On the other hand, the gelatinous lichens have cyanobacterium, which exude a vital polysaccharide to take in water and retain, a role that is associated to the fungus. The sheet like structure found in foliose lichens is attached to the holding surface by a rhizines, which resemble roots. The thallus of selected lichens is highly differentiated, whereby its lower side is an absorptive tissue for an optimal photosynthesis function (Valladares, Leopoldo, and Carmen 104).
The extended capacity of thallus to hold water in the range of approximately six and eight mimiliters per grams depicted in the experiment is not because of the high water storage capacity, but it is attributed to e morphological and anatomical traits which enhance water-holding capacity and extend the time for photosynthetic activity. In this regard, the upper medulla and cortex in the thalli should play the vital role in delaying the water loss. This preposition is supported by the disparity in the capability of the two lichens used in the experiment. There is an extended ability of small thallus fragments in large species to maintain hydration (Nash 45).

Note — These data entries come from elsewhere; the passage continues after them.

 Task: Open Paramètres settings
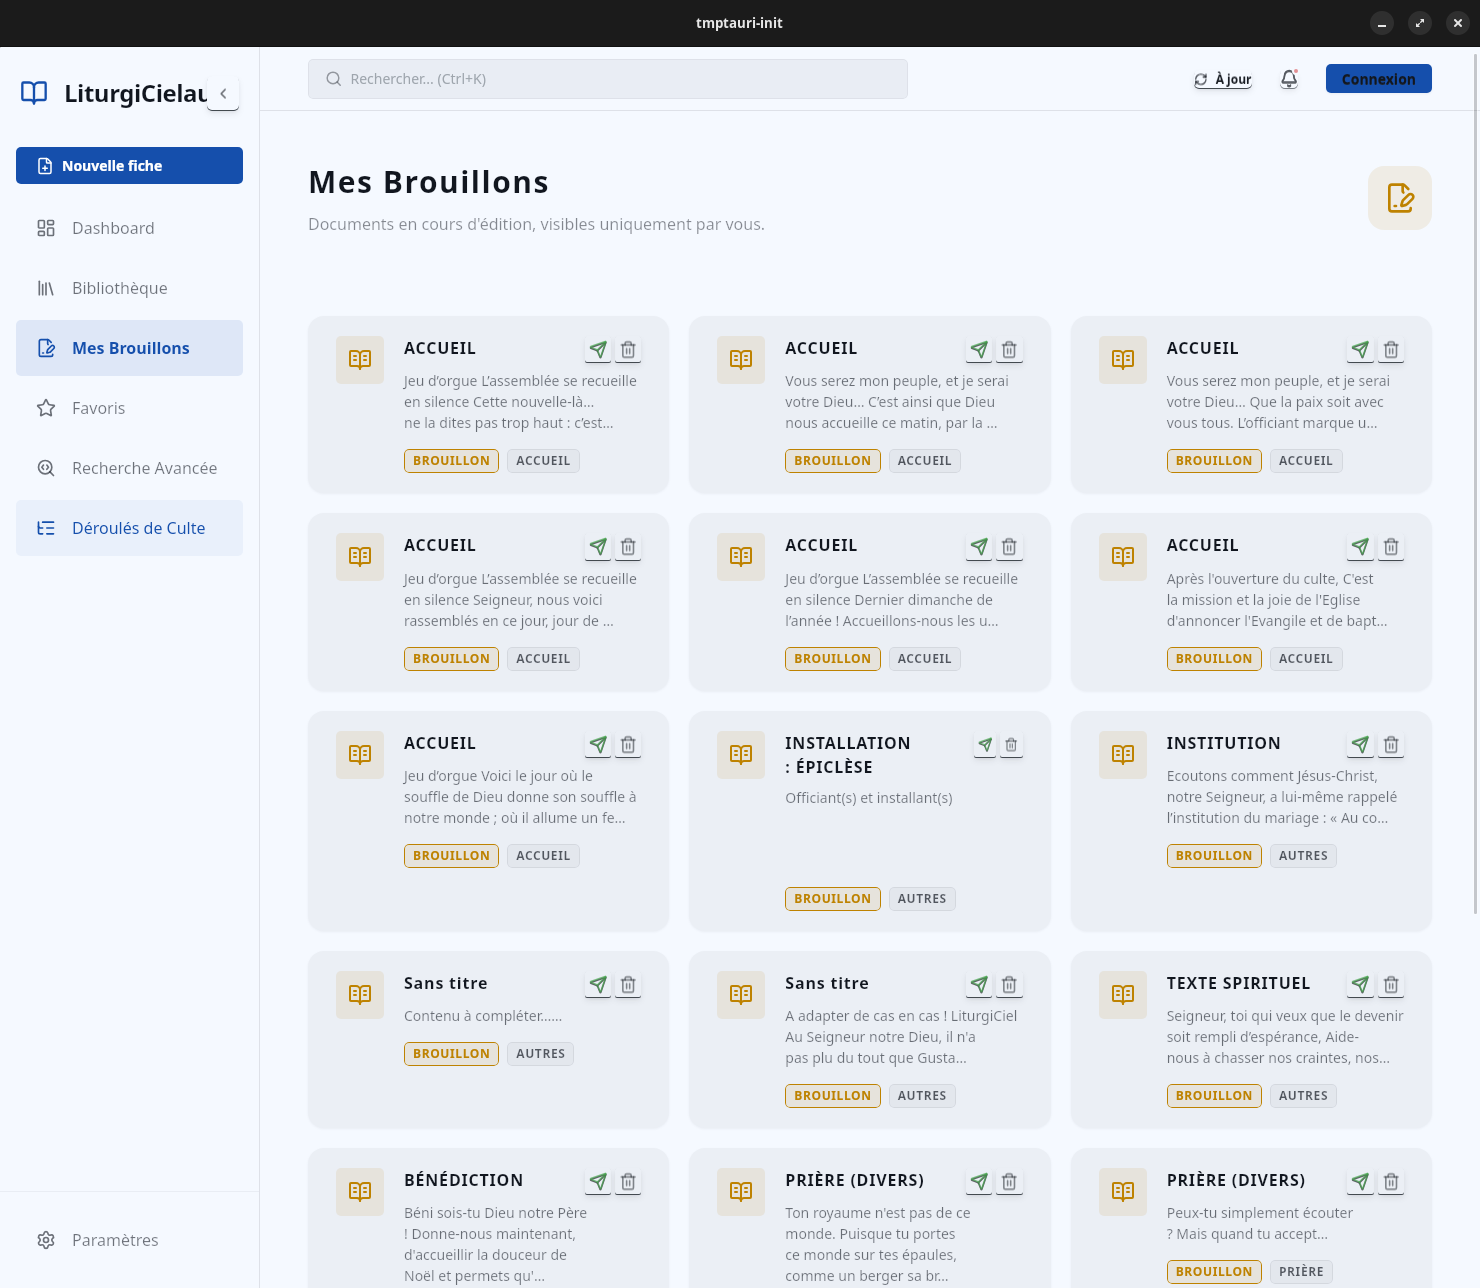[x=115, y=1240]
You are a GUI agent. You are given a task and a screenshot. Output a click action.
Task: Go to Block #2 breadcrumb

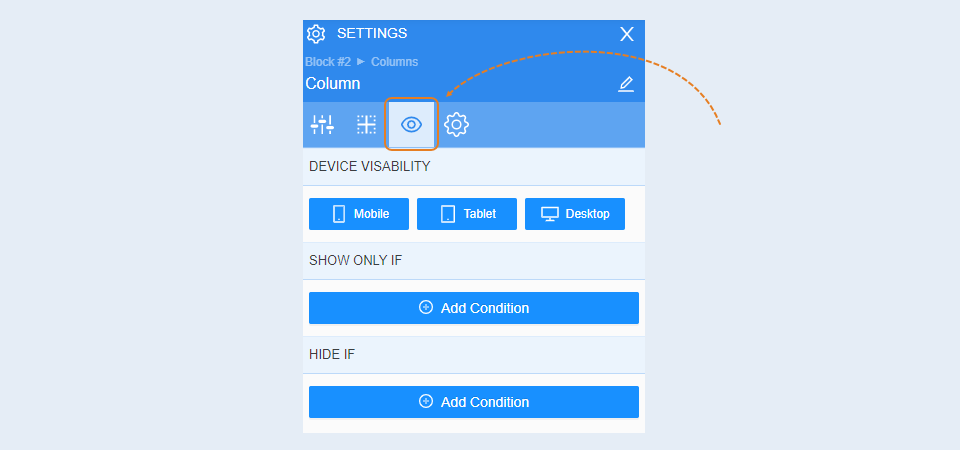[x=328, y=62]
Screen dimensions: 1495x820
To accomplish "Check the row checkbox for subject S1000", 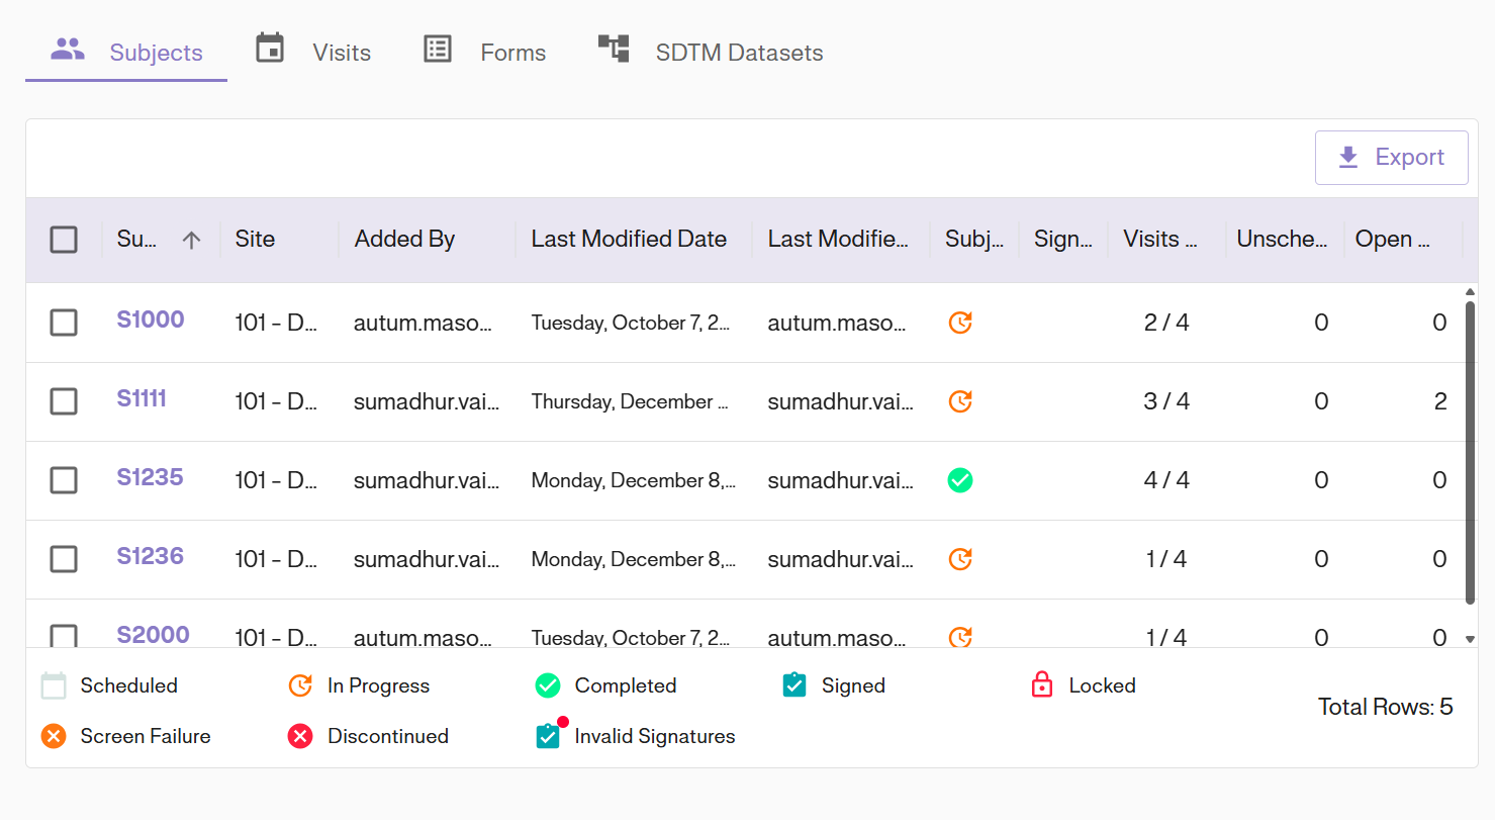I will [x=63, y=322].
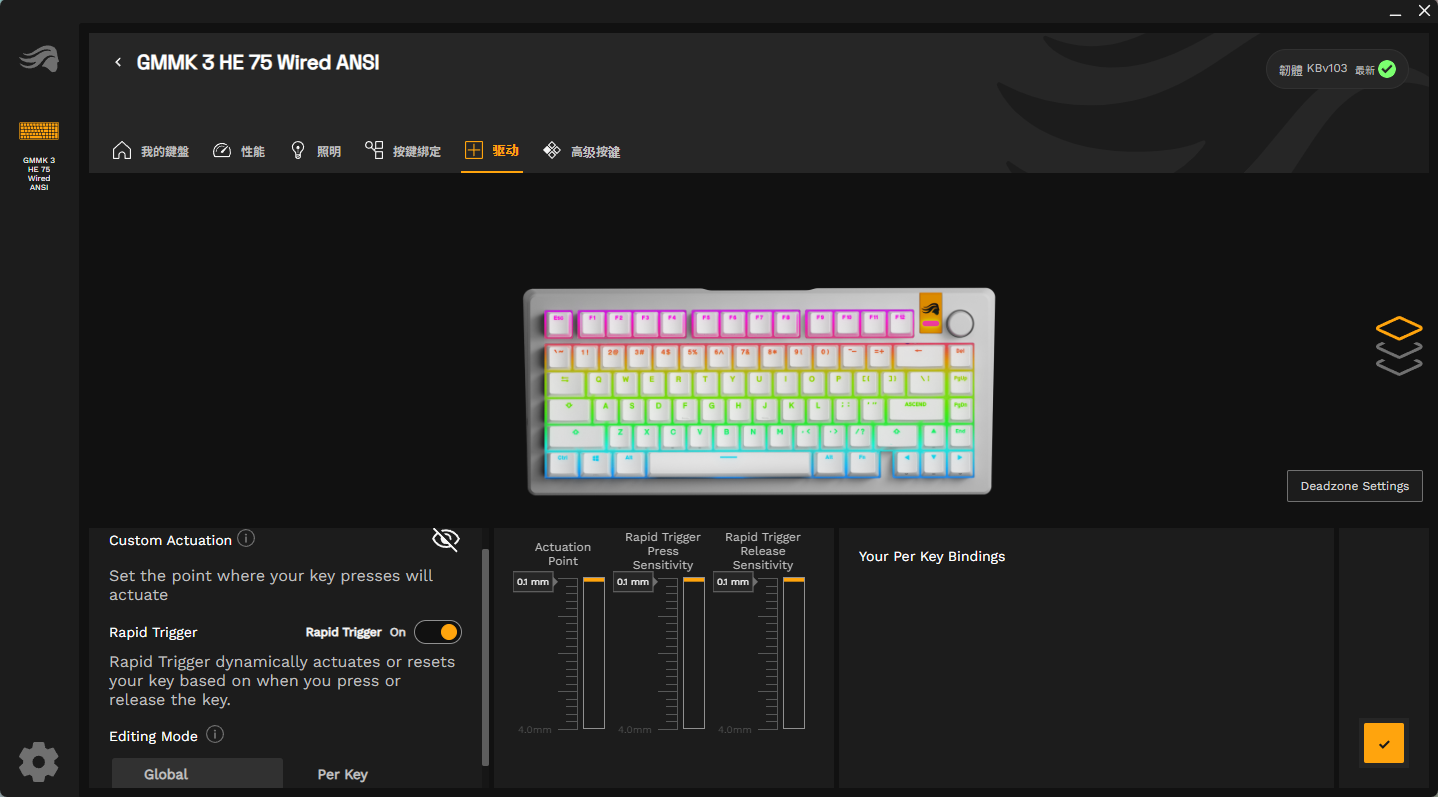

In conclusion, the experiment has succeeded in determining the disparity in water holding capabilities of the investigated specimens of lichens and mosses. Their ability to hold water has always informed their selection for use in diapers, bandages, and management of oil spills. The experiment, through its results reaffirmed this position and further explained why other species are better than others. Notably, the differences in water holding capabilities of as depicted in the various species of lichens and mosses investigated are attributed to their morphological and anatomical attributes. These features inherent in water cells in the leaves and stems for mosses and thallus fragments for lichens create the necessary pockets for moisture retention.
Nash, Thomas H., ed. Lichen biology. Cambridge University Press, 1996. Print.
Robinson, Anne L., Dale H. Vitt, and Kevin P. Timoney. “ Patterns of community structure and
morphology of Bryophytes and lichens relative to edaphic gradients in the subartic forest-tundra of Northwestern Canada.” The Bryologist 92. 4 (1989): 495-512. Print.
Tuba, Zoltán, Nancy G. Slack, and Lloyd R. Stark, eds. Bryophyte ecology and climate change.
Cambridge University Press, 2011. Print.
Valladares, Fernando, Leopoldo G. Sancho, and Carmen Ascaso. “ Water storage in the lichen
family Umbilicariaceae.” (1998). Print.